The Brasserie and Neighborhood Cafe at Parish
240 N. Highland Ave., Atlanta. 404-681-4434, parishatl.com. $$$
Ever since its 2008 opening, Parish has been two things in one: a casual downstairs deli and coffee shop that immediately captured the fancy of intown Atlantans, and a grander upstairs restaurant that never did.
The downstairs, with its thrift shop clutter and open trays of breakfast pastries, became a destination long before the Beltline opened right outside its door. Now, it comes alive on sunny weekend days, the reward at the end of a bike ride or jog, the place you go for a fat breakfast sandwich and pretty good cup of coffee, the neighborhood hangout where folks share their newspapers at the community table.
The upstairs? At first, the stage was set for an evocation of old New Orleans. Patina-discolored mirrors and oversized blackboards went on the exposed brick walls, louvered shutters covered the windows, and little bordello lamps with red shades sidled up at the end of the bar.
But despite the tin ceiling and candlelight, nothing really said French Quarter. Would it be rude to say that the atmosphere upstairs at Parish reminded me more of those studied, casual-chic clothing stores my wife favors? A meal there always felt like dining at Anthropologie.
As the Highland Avenue corridor rose alongside Parish, it did its best to adapt to prevailing tastes, morphing from Creole to Southern farm-to-table. Fine chefs came and went, among them Nick Melvin (now making Doux South pickles) and Joe Schafer (Abattoir).
For its latest iteration, the former Parish Food & Goods has undergone a name change and would now like to be known as the Brasserie and Neighborhood Cafe at Parish. Brasserie?
Chef Zeb Stevenson, who came on late last year, has finally come through with his long-promised makeover. As at the Luminary, which recently opened nearby in Krog Street Market, the term “brasserie” now signals the presence of a raw bar and craft cocktail bar in addition to a full roster of dishes that hint at the French playbook.

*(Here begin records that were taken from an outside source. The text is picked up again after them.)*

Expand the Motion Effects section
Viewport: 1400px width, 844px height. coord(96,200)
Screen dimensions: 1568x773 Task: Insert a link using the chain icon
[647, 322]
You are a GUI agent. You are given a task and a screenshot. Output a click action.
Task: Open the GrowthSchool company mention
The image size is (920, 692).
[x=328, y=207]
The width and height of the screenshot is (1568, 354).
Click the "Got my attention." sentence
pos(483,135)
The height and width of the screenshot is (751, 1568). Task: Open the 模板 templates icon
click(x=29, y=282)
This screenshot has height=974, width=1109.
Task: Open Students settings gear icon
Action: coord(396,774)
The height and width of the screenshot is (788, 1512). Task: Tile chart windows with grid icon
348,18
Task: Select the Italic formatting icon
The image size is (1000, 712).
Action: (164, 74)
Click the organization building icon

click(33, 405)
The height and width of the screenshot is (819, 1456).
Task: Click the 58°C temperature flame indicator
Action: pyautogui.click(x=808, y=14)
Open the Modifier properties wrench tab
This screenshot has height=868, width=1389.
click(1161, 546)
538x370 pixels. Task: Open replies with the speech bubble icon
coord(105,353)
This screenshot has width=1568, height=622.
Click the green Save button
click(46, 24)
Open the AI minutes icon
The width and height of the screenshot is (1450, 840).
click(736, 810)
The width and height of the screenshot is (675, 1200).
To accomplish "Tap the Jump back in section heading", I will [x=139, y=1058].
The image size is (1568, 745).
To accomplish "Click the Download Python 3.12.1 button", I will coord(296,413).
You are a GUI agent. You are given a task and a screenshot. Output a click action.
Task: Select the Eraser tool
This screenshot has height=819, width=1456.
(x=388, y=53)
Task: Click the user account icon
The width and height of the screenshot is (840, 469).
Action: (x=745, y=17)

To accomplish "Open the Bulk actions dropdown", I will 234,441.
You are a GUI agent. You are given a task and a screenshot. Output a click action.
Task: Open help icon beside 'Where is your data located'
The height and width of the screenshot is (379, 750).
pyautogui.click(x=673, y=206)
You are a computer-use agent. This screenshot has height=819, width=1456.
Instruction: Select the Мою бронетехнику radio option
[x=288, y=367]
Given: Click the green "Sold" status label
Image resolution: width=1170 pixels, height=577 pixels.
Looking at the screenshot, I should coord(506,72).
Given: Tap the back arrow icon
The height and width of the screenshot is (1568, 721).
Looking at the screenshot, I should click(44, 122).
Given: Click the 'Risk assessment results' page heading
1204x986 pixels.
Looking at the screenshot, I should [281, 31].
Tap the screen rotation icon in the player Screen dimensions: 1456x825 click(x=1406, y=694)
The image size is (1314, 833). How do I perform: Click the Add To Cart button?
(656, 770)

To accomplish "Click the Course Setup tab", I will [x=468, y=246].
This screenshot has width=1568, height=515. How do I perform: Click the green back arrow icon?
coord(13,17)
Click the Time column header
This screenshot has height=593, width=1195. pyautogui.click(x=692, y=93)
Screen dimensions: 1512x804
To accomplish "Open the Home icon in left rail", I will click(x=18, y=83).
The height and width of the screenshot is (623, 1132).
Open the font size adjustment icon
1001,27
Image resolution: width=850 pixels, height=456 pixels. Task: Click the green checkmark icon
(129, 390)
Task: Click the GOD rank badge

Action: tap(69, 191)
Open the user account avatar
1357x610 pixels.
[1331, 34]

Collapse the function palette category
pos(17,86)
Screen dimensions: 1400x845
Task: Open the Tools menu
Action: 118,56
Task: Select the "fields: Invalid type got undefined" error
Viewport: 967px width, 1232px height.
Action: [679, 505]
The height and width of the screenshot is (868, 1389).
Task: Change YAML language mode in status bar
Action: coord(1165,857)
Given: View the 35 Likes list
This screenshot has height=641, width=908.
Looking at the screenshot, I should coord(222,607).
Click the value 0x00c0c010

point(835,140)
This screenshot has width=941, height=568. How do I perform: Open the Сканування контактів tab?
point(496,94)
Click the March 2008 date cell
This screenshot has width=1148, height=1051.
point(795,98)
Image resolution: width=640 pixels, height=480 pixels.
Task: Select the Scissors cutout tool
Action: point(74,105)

It’s an intriguing menu, unlike any in town. Even if you don’t love the baroque staginess of the dining room, you’ll want to explore the food and see again whether Parish can find a place on your intown dining roster.
Stevenson crams invention and smart ideas into a single page. Raw shellfish ranges from a selection of boutique oysters to hamachi crudo with olive oil, orange zest and fennel pollen. But you can just as easily start a meal with pull-apart pretzels and beer cheese sauce or chopped chicken liver on toast. The meal is then yours to build, with both smaller, shareable plates and modestly priced entrees.
Some restaurants want to be your Saturday splurge; this one wants to be your Wednesday reliable.
I’ve only visited once for the purpose of this first look, and I barely feel like I’ve scratched the surface.
The highlight of our meal was a plate of thin-sliced speck (the smoked cousin to prosciutto) tangled up with fresh pears, arugula, honey and shavings of bottarga — the dried mullet roe brings both saltiness and umami to the proceedings.
Stevenson has sophisticated ideas and also has fun with them. The “paper fried” chicken is, according to the waitress, his take on Korean-style chicken, which is double battered and fried for a supreme crunch. Here, you get two legs in a spicy honey glaze with sesame seeds. It will crunch so loudly the noise will reverberate in your head.
I didn’t love his black truffle grilled cheese sandwich — which arrived cut into quarters like fat canapés — as much as I would have hoped. The bread was thick and the cheese so promiscuously gushy it made the truffle hard to detect. Greatness in grilled cheese comes with restraint.
A more carefully constructed grilled cheese bite might have been nicer with my cocktail, which was … honestly, I’m not sure what it was.
The menu offers a mystery punch, which is apparently a thing now. (The bartender got wind of this idea at Taste of the Cocktail in New Orleans, according to our waitress.) My mystery was pinkish red, sweet and inoffensive. (It reminded me of the Planter’s Punch my mom used to get at a certain restaurant near our home that came in a keepsake glass. It was her one cocktail.)
So what was in it? White rum? Guava juice? Who knows? The waitress wouldn’t find out for me. Some mysteries, I guess, are best left unsolved.
Other dishes suffered a bit from execution flaws. Fried mixed eggplant, served as an appetizer, was tasty if you happened on a chunk of custardy Japanese eggplant, but floury and mouth-gumming if you got a slice of globe eggplant. A side of creamed spinach thickened with pureed parsnip also left a floury taste in the mouth.
We did not get to sample new pastry chef Kelly Lovett’s creations. But her black mission fig crostata with fernet ice cream and Georgia peach tarte tatin with thyme caramel sure sound appealing.